Antrag A (Matthias Geiger) will dem Gesellschaftsvertrag den Satz hinzufügen: „We will not allow direct contributions to Debian written with the use or assistance of large language models (LLMs) or other generative AI tools.“ Erfasst wären Debian-Quellpakete, projekteigene Software, Web-Ressourcen, Dokumentation, Übersetzungen und offizielle Kommunikation; ausgenommen bleiben Upstream-Projekte, KI-bezogene Software sowie Upstream-Patches und Sicherheitskorrekturen. Begründet wird der Antrag mit unklarer Urheberrechtslage, Qualitätsproblemen, Schäden für die Gemeinschaft und ethischen Bedenken. Unterstützt haben ihn acht Entwickler, darunter Johannes Schauer Marin Rodrigues, Simon Richter, David Bremner, Pierre-Elliott Bécue, Ian Jackson und Thorsten Glaser.

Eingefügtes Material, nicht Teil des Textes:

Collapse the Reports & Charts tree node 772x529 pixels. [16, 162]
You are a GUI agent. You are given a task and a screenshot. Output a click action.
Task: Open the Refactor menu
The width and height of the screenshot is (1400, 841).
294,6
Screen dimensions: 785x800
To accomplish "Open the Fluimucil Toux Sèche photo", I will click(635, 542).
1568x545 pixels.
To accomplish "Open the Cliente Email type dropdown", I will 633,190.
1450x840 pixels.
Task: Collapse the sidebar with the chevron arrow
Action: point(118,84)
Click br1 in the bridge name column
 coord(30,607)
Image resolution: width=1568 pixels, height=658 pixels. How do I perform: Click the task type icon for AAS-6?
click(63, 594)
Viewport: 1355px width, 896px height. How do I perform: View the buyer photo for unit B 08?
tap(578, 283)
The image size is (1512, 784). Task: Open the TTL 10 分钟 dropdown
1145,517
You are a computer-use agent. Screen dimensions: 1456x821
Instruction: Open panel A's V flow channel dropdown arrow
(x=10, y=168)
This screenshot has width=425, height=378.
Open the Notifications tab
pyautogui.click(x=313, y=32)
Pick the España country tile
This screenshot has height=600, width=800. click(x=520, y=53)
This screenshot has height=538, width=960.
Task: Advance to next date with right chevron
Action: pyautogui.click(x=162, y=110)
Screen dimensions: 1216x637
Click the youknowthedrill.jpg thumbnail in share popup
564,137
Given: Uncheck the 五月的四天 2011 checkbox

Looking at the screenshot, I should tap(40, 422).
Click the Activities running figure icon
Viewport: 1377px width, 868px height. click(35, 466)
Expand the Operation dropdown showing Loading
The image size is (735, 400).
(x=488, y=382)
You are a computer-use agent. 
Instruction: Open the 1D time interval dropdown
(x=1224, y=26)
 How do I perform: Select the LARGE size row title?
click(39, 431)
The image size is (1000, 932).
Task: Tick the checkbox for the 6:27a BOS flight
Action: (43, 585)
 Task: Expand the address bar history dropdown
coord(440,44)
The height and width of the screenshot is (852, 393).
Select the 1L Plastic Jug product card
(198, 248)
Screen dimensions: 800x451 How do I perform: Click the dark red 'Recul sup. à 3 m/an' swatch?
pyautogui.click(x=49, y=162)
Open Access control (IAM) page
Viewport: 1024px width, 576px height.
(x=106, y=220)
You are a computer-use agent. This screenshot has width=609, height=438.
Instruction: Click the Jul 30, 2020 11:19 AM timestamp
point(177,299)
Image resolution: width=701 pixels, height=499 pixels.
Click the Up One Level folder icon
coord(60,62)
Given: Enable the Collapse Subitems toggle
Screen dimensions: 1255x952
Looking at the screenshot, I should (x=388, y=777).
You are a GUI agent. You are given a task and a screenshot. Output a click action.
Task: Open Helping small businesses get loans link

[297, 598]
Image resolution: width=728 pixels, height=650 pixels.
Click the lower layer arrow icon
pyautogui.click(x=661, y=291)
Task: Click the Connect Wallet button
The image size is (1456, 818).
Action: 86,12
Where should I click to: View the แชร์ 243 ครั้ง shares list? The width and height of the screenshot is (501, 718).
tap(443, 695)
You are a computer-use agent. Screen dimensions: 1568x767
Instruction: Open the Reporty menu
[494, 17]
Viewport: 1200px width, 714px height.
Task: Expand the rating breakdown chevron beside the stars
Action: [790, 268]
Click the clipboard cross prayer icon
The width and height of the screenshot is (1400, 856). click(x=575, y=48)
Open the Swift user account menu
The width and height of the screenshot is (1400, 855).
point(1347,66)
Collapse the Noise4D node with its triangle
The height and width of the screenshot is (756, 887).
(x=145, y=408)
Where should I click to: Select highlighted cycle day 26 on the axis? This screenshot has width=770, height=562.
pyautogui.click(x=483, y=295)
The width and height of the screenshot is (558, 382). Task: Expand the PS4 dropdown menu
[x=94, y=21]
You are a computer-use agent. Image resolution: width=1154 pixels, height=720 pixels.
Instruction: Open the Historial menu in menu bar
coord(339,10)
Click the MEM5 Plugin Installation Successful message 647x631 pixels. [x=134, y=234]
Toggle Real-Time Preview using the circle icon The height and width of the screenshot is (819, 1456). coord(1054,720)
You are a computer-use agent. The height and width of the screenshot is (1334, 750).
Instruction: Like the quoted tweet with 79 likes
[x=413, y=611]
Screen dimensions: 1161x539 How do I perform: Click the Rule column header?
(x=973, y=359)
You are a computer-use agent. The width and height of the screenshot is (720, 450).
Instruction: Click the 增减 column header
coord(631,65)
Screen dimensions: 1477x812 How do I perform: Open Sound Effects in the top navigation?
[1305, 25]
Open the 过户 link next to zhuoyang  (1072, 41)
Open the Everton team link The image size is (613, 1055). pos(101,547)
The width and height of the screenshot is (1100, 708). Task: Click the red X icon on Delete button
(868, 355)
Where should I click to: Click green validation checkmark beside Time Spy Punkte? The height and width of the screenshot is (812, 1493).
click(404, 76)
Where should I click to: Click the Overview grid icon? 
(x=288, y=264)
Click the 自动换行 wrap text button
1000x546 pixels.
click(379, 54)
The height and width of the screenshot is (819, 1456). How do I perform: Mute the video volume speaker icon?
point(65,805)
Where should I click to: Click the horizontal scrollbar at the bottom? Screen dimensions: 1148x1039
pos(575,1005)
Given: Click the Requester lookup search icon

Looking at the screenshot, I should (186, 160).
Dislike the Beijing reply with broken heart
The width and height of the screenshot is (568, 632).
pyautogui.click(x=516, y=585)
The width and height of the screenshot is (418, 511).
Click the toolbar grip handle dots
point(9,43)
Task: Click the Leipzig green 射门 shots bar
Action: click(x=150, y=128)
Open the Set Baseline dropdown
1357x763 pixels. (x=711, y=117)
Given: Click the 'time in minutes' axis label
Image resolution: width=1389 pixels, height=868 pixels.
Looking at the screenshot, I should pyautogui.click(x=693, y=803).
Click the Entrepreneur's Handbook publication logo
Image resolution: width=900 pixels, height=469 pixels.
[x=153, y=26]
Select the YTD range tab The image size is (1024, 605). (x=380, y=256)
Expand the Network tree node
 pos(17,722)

Antrag B (Lucas Nussbaum) erlaubt KI-gestützte Beiträge unter sechs Bedingungen: Die Nutzungsbedingungen des Werkzeugs dürfen Verbreitung, Änderung und Nutzung nicht vertraglich einschränken; der Beitragende muss das Recht haben, den Beitrag unter der jeweiligen Open-Source-Lizenz einzureichen; er übernimmt „full responsibility for their contributions, including vouching for technical merit, security, license compliance, and utility“; bei erheblichem Werkzeug-Anteil ist die Nutzung offenzulegen – als Beispiel nennt der Antrag Git-Trailer wie „Generated-By:“ oder „Assisted-By:“; Massen- oder autonom erzeugte Beiträge sind vorab zu besprechen; und Werkzeuge, die nicht-öffentliche oder sensible Projektdaten an nicht vertrauenswürdige Anbieter übertragen, sind untersagt. Neun Entwickler haben gezeichnet, unter ihnen Stefano Zacchiroli, Andreas Tille, Julian Andres Klode und Philipp Kern.
Antrag C (Ian Jackson) trägt den Titel „Reject LLMs (generative ‚AI‘) as far as practical“ und umfasst acht nummerierte Punkte. Die ersten drei sind Bitten: „We request that all contributors to Debian avoid the use of LLMs in their Debian work“, Entscheidungsträger im Projekt sollen LLM-Nutzung „as much as practical“ entmutigen, und der dritte Punkt reicht über das Projekt hinaus – „We request that everyone, even outside Debian, should refrain from using this technology.“ Weiter verlangt der Antrag, dass Nachrichten an Menschen (Fehlerberichte, Mailinglisten, Salsa-Diskussionen, Planet-Debian-Beiträge) „solely by humans without LLM assistance“ verfasst werden, dass jede LLM-Nutzung offengelegt wird, dass einzelne Projekte und Betreuer LLM-Beiträge vollständig verbieten dürfen und diese Verbote zu respektieren sind, und dass Verstöße als Verstöße gegen den Verhaltenskodex behandelt werden und zu „swift but proportionate disciplinary action“ führen sollen. Acht Unterstützer, darunter Matthias Geiger, Enrico Zini und Sean Whitton.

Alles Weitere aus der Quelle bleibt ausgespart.